### [Stated problem A]
In the rows below, copy out every line from the one containing "Select the Url Capture arrow icon" through the one containing "point(118,349)", both included, and leave everything else out.

Deepfakes – Bringing more fake to fake news

With the increase in accessibility to Artificial Intelligence and Big Data tools, sophisticated audio, video and picture manipulation becomes a widespread phenomenon. Should you be worried, and how can you counter it?

Lenin’s speech – 1 May 1920

Picture, video, and audio manipulation are not a new phenomenon and have been around even before Photoshop and such came along. One of many examples of such early manipulations can be found around the 1920s, when Stalin rose to power. Back then, the politicians Leon Trotsky and Lev Kamenev, associates of Lenin and rivals of Stalin, were removed from a picture where they were shown attending a speech of Lenin.

 

 

What is new about deepfake is that it uses Artificial Intelligence to automate the process of producing fakes with increasingly better results. Video manipulation for example can be done relatively fast, compared to the old process of editing every frame by hand. Grafting a face onto a different person isn’t that hard anymore, as the video below demonstrates.

In addition, applications like Overdub by Descript let you create realistic profiles of voices, which can be used to “overdub” a video with new spoken audio. Combining new video and audio editing methods allows for creating fake speeches, like the one that the Massachusetts Institute of Technology created of Nixon, where he’s giving a speech he would have given, in the event of a failure of the Apollo 11 mission.

### [Provided data]
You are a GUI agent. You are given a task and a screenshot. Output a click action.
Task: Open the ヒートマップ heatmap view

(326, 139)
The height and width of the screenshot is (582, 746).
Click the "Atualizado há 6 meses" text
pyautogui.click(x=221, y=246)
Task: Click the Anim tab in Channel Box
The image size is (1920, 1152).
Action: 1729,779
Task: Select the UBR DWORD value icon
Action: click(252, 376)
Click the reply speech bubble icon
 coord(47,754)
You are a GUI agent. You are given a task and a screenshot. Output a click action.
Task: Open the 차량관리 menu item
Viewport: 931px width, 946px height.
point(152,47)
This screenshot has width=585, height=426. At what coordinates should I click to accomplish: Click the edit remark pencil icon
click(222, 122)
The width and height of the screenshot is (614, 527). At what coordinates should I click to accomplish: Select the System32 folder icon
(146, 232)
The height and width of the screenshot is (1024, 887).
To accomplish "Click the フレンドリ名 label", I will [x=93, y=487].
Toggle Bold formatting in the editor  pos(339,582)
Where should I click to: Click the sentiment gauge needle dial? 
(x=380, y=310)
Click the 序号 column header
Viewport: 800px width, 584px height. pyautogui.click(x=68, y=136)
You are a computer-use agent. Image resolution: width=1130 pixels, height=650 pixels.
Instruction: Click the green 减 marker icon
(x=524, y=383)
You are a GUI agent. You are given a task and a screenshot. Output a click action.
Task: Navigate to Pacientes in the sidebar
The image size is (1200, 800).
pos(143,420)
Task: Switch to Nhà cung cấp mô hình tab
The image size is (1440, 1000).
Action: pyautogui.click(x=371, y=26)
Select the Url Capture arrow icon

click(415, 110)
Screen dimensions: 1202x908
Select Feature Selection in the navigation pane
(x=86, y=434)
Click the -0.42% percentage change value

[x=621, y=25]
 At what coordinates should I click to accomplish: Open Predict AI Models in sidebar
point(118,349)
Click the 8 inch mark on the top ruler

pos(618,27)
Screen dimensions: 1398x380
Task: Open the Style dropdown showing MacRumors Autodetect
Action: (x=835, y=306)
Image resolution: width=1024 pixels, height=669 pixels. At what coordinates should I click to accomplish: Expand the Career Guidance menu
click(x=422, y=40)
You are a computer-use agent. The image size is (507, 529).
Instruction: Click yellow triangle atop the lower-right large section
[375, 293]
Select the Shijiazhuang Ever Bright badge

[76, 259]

### [Stated problem B]
Continue the article on deepfakes from the point where it ends.

### [Task answer A]
Select the Url Capture arrow icon

click(415, 110)
Screen dimensions: 1202x908
Select Feature Selection in the navigation pane
(x=86, y=434)
Click the -0.42% percentage change value

[x=621, y=25]
 At what coordinates should I click to accomplish: Open Predict AI Models in sidebar
point(118,349)

### [Task answer B]
Fake news on steroids and how to counter them

It is already hard to discern fake from real news, requiring you to vet news articles, tweets and any news source you consume. With the ability to create realistic fake audio and video material, deepfakes add a new layer that requires even more thorough vetting by the reader, but also more direct action by the media platforms.

Various social media platforms like YouTube, Twitter and Facebook have announced their intentions to fight back against deepfakes with changes to their terms of services and by employing AI-driven countermeasures of their own. To that end, Facebook, in partnership with Microsoft and other companies, held the Deepfake Detection Challenge (DFDC) last year. The winning data models are being used to create AI-driven countermeasures, which should be deployed soon.
These countermeasures don’t mean that you can simply relax and consume your news. This is a constant arms race between fake news and those that try to counter it. As mentioned earlier, vetting your media sources and fact checking news is critical. Thankfully there are some resources and methods to help with this.

Harvard, for example, has four easy steps that help you with spotting fake news:

  1. Vet the publisher credibility.
    Would the publishing site meet academic citation standards?
    What is the domain name?
    What’s the publication’s point of view?
    Who is the author?
  2. Pay attention to quality and timeline.
    Are there spelling errors?
    Is the story current or recycled?
  3. Check the sources and citations.
    How did you find the article?
    Who is (or is not) quoted, and what do they say?
    Is the information available on other sites?
    Can you perform reverse searches for sources and images?
  4. Ask the Pros.
    Have you visited a fact-checking website?

Additionally, I’ve collected a few resources which will help you with step four.

  • Snopes is an excellent fact-checking site that fact checks all the latest news and rumors that crop up on the internet.
  • MediaWise is a great project with tips to enhance your media literacy (the ability to access, critically evaluate and create/manipulate media).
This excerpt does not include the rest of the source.